- _WHAT THIS TASK INVOLVES_
Scan the entries line by line and return those with "agent".

Stored records
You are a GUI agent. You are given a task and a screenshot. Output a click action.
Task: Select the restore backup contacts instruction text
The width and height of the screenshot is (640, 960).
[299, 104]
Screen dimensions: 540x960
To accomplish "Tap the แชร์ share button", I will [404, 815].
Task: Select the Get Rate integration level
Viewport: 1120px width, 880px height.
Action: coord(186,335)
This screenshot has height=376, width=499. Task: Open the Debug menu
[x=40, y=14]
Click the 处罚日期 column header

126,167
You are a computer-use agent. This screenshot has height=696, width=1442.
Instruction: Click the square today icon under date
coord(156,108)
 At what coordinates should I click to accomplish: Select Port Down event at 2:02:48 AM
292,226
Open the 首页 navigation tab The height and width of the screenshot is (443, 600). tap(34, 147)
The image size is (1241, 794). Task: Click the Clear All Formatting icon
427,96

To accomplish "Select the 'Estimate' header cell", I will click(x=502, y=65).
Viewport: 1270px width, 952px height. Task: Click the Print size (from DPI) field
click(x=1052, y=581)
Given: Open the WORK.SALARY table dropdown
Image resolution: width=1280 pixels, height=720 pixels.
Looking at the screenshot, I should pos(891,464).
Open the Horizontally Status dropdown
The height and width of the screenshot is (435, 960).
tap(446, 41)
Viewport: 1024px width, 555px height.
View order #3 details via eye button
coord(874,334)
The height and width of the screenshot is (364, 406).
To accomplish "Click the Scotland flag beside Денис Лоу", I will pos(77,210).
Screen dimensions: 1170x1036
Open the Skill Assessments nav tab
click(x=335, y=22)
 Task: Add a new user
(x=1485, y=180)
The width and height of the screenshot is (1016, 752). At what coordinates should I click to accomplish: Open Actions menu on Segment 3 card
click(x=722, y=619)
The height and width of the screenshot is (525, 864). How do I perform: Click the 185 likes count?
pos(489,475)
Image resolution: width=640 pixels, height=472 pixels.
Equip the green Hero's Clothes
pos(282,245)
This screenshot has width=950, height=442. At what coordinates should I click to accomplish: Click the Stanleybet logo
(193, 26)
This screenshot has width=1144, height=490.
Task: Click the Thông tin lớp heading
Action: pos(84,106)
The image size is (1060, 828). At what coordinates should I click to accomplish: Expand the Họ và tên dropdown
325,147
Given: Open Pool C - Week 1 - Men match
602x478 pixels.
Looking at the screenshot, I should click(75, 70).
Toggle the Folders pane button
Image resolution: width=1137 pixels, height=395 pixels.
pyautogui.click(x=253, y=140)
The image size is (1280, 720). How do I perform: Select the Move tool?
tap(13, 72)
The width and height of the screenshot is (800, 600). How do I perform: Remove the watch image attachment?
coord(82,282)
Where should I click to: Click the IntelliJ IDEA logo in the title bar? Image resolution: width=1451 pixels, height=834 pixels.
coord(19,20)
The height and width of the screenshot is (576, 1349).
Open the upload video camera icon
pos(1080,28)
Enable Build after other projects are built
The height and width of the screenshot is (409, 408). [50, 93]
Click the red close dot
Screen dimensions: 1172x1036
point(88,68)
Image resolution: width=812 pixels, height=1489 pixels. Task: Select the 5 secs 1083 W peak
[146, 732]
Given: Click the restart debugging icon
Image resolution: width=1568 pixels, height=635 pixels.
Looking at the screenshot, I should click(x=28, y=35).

- _ANSWER SECTION_
You are a GUI agent. You are given a task and a screenshot. Output a click action.
You are a computer-use agent. This screenshot has height=696, width=1442.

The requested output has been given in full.